Being flexible about the placement and features means they hope to integrate directly with boats, becoming the built-in OS for new models. That’s especially important for the up-and-coming category of electric boats, which sort of by definition buck the old traditions and tend to attract tech-savvy early adopters.

“We’re seeing people take what works on land taking it to sea. They all have the same challenge though, the biggest problem is range anxiety — and it’s even worse on the water,” said Fallro. “We’ve been talking to a lot of these manufacturers and we’re finding that building a boat is hard but building that navigation experience is even harder.”

Whether that’s entirely true probably depends on your boat-building expertise, but it’s certainly the case that figuring out an electric boat’s effective range is a devilishly difficult problem. Even after building a new boat from starting principles and advanced physical simulations to be efficient and predictable, such as Zin Boats did, the laws of physics and how watercraft work mean even the best estimate has to be completely revised every few seconds.

“Figuring out range at sea is very hard, and we think we’re one of the best out there. So we want to provide boat manufacturers a software stack with integrated navigation that helps them solve the range anxiety problem their users have,” said Fallro.

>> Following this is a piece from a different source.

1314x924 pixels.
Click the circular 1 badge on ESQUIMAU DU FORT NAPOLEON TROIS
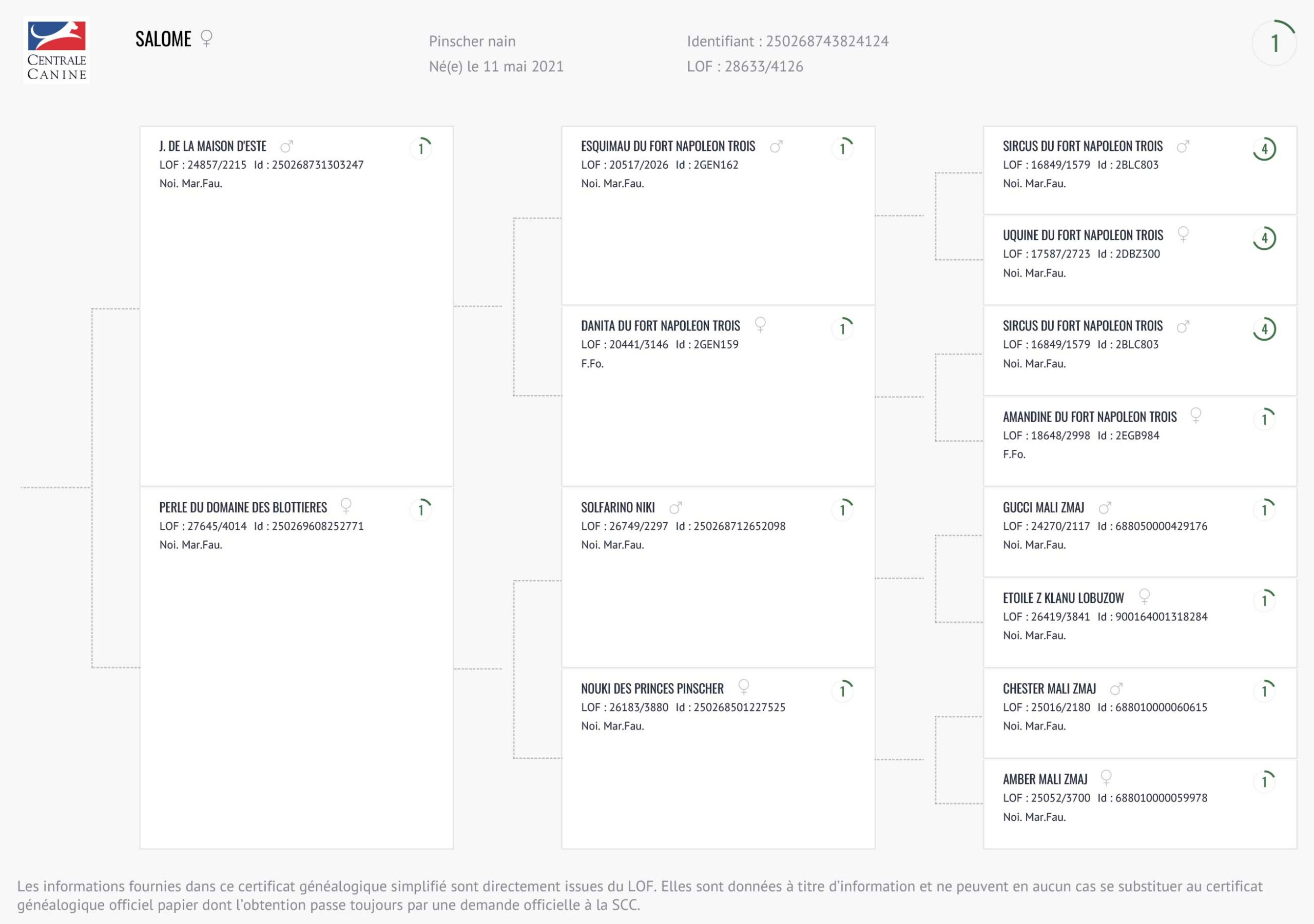point(842,149)
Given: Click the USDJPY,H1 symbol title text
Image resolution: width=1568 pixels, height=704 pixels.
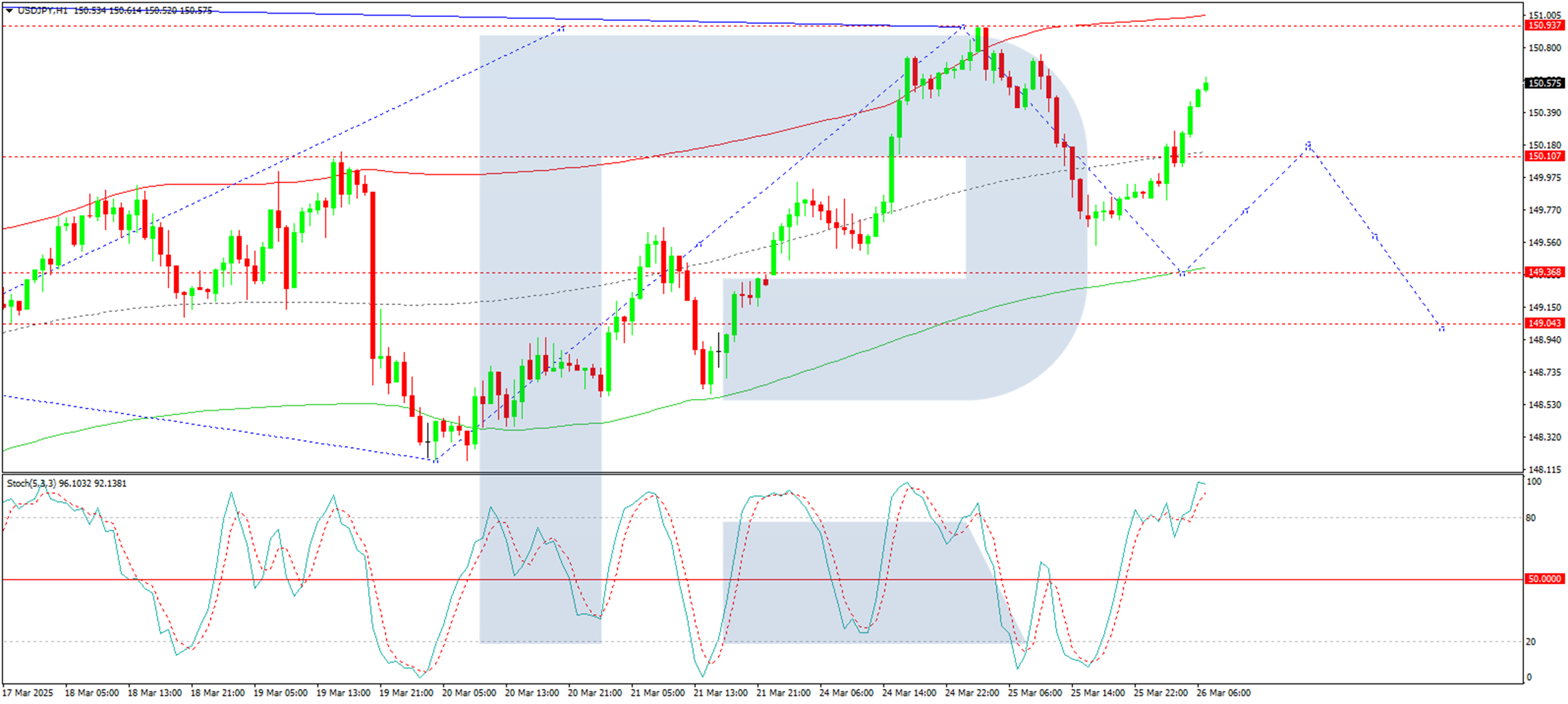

Indeed, it seems likely that prospective purchasers of such a craft would be more tempted to close the deal if they knew there was a modern and responsive OS that not only accurately tracked range but provided easy, real-time access to potential charge points and other resources. Sure, you could use your phone — and many do these days because the old chart plotters attached to their boats are so limited. But the point is that with Orca you won’t be tempted to.

The full device combo of computing core, mount, and tablet costs €1,449, with the core alone selling for €449, with a considerable discount for early bird pre-orders. (For people buying new boats, these numbers may as well be rounding errors.)

Fallro said Orca is operating with funding (of an unspecified amount) from Atomico and Nordic VC firm Skyfall Ventures, as well as angel investors including Kahoot co-founder Johan Brand. The company has its work cut out for it simply in fulfilling the orders it has collected (they are doing a brisk trade, Fallro intimated) before moving on to adding features and updating regularly as promised.